Smallpox virus was supposed to have been eliminated except for reference specimens retained securely by the U.S. and the U.S.S.R. Anthrax, i.e. bacillus anthracis, is a bacterium endemic to several areas around the world, including the southwest of the U.S.
Systematic review: a century of inhalational anthrax cases from 1900 to 2005.
BACKGROUND: Mortality from inhalational anthrax during the 2001 U.S. attack was substantially lower than that reported historically. PURPOSE: To systematically review all published inhalational anthrax case reports to evaluate the predictors of disease progression and mortality. DATA SOURCES: MEDLINE (1966-2005), 14 selected journal indexes (1900-1966), and bibliographies of all retrieved articles. STUDY SELECTION: Case reports (in any language) between 1900 and 2005 that met predefined criteria. DATA EXTRACTION: Two authors (1 author for non-English-language reports) independently abstracted patient data. DATA SYNTHESIS: The authors found 106 reports of 82 cases of inhalational anthrax. Mortality was statistically significantly lower for patients receiving antibiotics or anthrax antiserum during the prodromal phase of disease, multidrug antibiotic regimens, or pleural fluid drainage. Patients in the 2001 U.S. attack were less likely to die than historical anthrax case-patients (45% vs. 92%; P < 0.001) and were more likely to receive antibiotics during the prodromal phase (64% vs. 13%; P < 0.001), multidrug regimens (91% vs. 50%; P = 0.027), or pleural fluid drainage (73% vs. 11%; P < 0.001). Patients who progressed to the fulminant phase had a mortality rate of 97% (regardless of the treatment they received), and all patients with anthrax meningoencephalitis died. LIMITATIONS: This was a retrospective case review of previously published heterogeneous reports. CONCLUSIONS: Despite advances in supportive care, fulminant-phase inhalational anthrax is usually fatal.

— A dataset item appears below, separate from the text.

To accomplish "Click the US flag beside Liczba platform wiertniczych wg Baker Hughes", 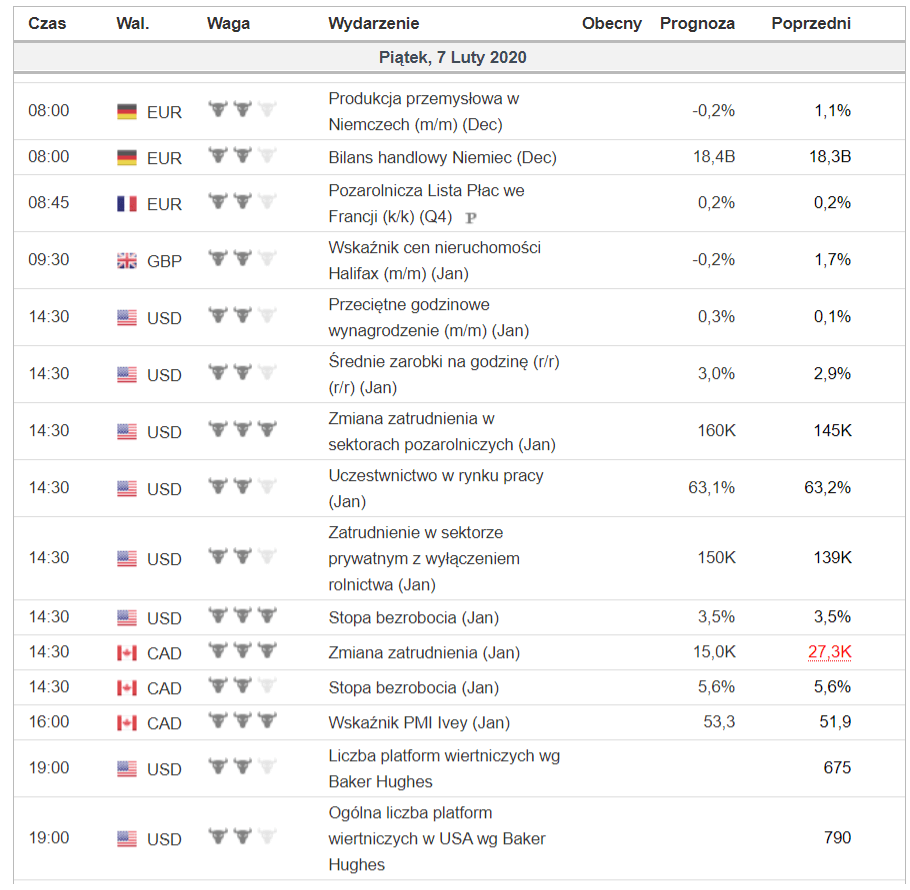I will coord(127,769).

Initiation of antibiotic or anthrax antiserum therapy during the prodromal phase is associated with markedly improved survival, although other aspects of care, differences in clinical circumstances, or unreported factors may contribute to this observed reduction in mortality. Efforts to improve early diagnosis and timely initiation of appropriate antibiotics are critical to reducing mortality.
Do me a favor. Keep your idle, uninformed comments off of my medical threads, please. I will no longer dignify them with any replies if I can avoid it.
I am more informed than you give me credit for. All your mambo jambo isn't going to convince me that I should be scared of anthrax. I suppose you are also scared of global warming and bird flu. Can't imagine living in a world of fear.